There can be no admin accounts, no code or person with authority over another, because as you said someone would enforce cheating on others. It can only work through democracy or indidividual choice of what parts of the game to combine at that moment, especially with the help of AI to do it fast and automatically by what it predicts we want. These AIs that help us through the many openended choices would themselves be part of the choices in what we together build the computing game into.
Stateful design is dangerous to such a system. Immutable objects and functional programming are stateless so we would only have to handle gametheory of agreeing on the tops (or any node not a dependency of another known) in the forest, since each immutable node is made of 0 or more other immutable nodes (in a forest shape) and you must include such dependencies (shared by many things in the forest) if you include something which needs them. If you cant include such a dependency, you cant include what needs them.

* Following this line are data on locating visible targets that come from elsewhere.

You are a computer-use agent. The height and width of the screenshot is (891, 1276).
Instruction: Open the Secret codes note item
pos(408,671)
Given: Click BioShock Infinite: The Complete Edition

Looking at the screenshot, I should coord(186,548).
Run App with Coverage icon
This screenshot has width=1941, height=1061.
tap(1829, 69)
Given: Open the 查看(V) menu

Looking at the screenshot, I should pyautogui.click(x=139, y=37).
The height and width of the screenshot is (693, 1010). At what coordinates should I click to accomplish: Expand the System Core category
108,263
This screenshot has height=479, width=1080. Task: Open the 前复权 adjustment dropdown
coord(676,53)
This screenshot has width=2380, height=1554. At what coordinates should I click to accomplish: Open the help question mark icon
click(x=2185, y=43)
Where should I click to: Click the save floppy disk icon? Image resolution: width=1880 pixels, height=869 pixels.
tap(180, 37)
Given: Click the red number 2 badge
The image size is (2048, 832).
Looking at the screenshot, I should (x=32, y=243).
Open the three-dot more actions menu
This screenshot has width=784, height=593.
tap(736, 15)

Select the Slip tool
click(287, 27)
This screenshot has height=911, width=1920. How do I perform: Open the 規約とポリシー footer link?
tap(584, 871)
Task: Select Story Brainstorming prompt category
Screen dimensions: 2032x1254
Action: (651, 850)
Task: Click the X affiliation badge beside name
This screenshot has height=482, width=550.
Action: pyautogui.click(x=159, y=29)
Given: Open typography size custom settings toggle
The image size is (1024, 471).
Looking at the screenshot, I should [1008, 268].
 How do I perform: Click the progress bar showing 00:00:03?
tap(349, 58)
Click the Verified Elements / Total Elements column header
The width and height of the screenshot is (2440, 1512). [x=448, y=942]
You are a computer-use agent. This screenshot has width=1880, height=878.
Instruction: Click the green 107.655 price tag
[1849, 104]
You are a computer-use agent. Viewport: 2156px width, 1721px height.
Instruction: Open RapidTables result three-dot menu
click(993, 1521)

To keep it as simple as possible, I'm using immutable binary forest nodes which have no data in each node except which 2 childs, and they all lead to the same leaf. You can try an early prototype of this in
http://sourceforge.net/projects/humanainet version 0.8 where I've created a very simple type system, lists, key/value events, strings, object oriented properties, event listeners, and a stack that takes an average of 2 node changes per push or pop and log time for random access reading, all as shapes of the immutable binary forest nodes. All of these things are a complete snapshot of the system at every change, similar to diffs.
On my 1.6 ghz (and 1 of 4 cpus) laptop, this runs 2.5 million object creations or lookups per second with dedup, 20 million without dedup, and 130 million reuse of combinations of the same 64k objects.This should allow many people and AIs to play and work together without destroying eachothers data and at gaming speed.
8pla.net - "I don't want to program someone else's program." Meaning, I want to directly program a computer, not a virtual machine which in theory is just going to covertly capture my programming talent, and render it worthless.
Thats why its got to be opensource. When you take only the relevant parts of the best opensource code you see around and do your own thing, it becomes your code even though many people are working together that way. If you cant fork it, its not opensource. If you cant fork it in realtime, its not a multiplayer computer. The computer part is important, instead of being a specific system at the core, so it can become anything groups or individuals want, in whatever ways they want to work together or fork, hopefully more together as it becomes a massively multiplayer game and AI experience.